Профессор отмечает у этих девочек черты пограничного личностного расстройства: ''Мы даем этому состоянию определенное название - в данном случае это пограничное личностное расстройство, но пока очень многого не понимаем. Нам следует быть скромными в своих суждениях. Трудно найти правильный терапевтический подход для таких девочек''.
Заканчивается публикация мрачно: Мирел после прыжка с крыши стала инвалидом и живет на ферме. А Жанин сидит в подростковой тюрьме в ожидании терапии.
Подлинное имя Жанин - Беа. Сейчас ей 20 лет. Она уже больше не наносит себе увечий и работает в качестве специалиста, обучившегося на собственном опыте, в Национальном обществе по проблемам самоповреждений. В начале 2012 года она обратилась с письмом к автору газетного материала: ''Мне бы хотелось, чтобы у той статьи появилось продолжение. Она производит тяжелое впечатление и не имеет конца… Все запутались: и службы помощи, и родители, и сами подростки. Никто не знает, что делать дальше. Я надеюсь в продолжении той истории дать надежду и показать выход''.
Беа (20 лет): ''Не хочу рассказывать подробности своей истории, но начнем с того, что в детском возрасте я столкнулась с тяжелой ситуацией дома. Я существовала в условиях домашнего насилия. Родители развелись, когда мне было 11 лет. Когда мне было 12 лет, я пострадала от сексуальных посягательств бывшего приятеля моей матери. И с той поры ушла в свою собственную жизнь: курила ''травку'', прогуливала занятия в школе, пила алкоголь, наносила самоповреждения. Скатывалась все ниже и ниже. У меня было такое чувство, что никому я не интересна, и никто меня не слышит''.
''Я наносила себе различные повреждения очень долгое время. Когда мне было 5 лет, в доме были постоянные скандалы. А винили в них родители меня. Если я чувствовала, что они увлечены ссорой и не могли наказать меня, я била себя сама. Так это началось. Я считала, что делала что-то не так. В результате у меня появлялось временное чувство облегчения.
''Я делала это втайне.
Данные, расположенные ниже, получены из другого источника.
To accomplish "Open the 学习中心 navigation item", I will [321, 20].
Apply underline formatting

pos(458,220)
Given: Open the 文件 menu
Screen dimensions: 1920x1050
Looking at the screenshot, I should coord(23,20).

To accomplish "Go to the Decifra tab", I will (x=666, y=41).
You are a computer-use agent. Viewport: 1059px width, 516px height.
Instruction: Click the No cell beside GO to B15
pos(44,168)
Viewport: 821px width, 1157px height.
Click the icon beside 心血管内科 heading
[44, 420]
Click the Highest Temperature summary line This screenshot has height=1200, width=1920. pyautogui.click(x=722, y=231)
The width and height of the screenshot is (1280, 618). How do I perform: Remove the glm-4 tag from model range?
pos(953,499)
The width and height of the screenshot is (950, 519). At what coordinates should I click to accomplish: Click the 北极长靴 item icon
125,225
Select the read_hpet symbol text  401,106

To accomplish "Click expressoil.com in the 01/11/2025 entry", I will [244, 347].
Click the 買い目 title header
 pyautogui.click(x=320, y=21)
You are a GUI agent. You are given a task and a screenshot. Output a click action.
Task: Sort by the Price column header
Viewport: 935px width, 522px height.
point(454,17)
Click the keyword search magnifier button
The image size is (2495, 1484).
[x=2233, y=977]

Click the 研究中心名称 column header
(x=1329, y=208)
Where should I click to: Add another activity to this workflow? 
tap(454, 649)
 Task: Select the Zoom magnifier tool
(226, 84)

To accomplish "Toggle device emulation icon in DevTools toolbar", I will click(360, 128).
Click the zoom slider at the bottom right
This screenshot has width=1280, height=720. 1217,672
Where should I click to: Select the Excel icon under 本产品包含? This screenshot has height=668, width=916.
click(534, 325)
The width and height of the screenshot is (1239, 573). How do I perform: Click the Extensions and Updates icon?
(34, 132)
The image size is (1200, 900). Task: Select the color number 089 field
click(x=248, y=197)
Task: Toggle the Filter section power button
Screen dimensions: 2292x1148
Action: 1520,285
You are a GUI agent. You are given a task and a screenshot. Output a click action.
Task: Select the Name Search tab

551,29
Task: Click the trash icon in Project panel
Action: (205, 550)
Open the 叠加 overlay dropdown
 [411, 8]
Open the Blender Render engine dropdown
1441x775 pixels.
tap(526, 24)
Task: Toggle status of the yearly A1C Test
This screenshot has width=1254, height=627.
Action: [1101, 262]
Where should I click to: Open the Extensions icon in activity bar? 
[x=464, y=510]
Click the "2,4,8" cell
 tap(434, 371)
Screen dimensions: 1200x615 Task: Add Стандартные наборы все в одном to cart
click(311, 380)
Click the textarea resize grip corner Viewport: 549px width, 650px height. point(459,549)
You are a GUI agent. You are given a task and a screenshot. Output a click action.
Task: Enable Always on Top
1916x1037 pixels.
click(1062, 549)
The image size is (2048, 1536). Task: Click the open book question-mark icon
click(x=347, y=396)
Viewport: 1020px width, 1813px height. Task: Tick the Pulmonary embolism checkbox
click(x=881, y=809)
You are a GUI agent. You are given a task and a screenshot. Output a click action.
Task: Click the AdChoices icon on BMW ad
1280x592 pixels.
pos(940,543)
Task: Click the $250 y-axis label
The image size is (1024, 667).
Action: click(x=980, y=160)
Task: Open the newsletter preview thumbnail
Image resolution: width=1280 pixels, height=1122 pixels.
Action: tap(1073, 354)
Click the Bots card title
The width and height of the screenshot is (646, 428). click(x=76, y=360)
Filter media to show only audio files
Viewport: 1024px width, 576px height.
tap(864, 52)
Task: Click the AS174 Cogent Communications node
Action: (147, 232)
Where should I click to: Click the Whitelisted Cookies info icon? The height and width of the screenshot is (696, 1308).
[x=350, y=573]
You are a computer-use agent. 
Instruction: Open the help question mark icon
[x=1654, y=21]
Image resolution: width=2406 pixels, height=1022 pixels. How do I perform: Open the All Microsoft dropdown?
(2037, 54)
Вначале мне легко удавалось прятать синяки - так что никто никаких вопросов не задавал. В средней школе я начала расцарапывать кожу до крови. Я знала, что ничего хорошего в этом нет, и это следует скрывать. Я поговорила с доверенным лицом в школе, представляющим интересы учащихся. А она расценила мои самоповреждения как ''кокетство с использованием шрамов''. По ее мнению, манжет, который я носила, чтобы прикрыть следы самоповреждений, наоборот, был способом привлечения к себе внимания. Я и так и этак пыталась ей сказать о том, что произошло дома. Она в итоге заявила, что у меня очень живая фантазия.
''Я плохо успевала в школе, часто не приходила на занятия. Жила с матерью, но там не очень ладилось. Уходила даже жить к отцу, но из этого тоже ничего не вышло. Отец - человек очень заботливый и все время хотел меня защитить. Мы давно жили отдельно друг от друга, и когда перед ним вдруг появилась дочь-подросток четырнадцати лет, он пытался обращаться со мной так, как будто мне было четыре года. Какое-то время я даже жила в заместительной семье - у тетки моего отца. Это был такой ''тайм-аут''.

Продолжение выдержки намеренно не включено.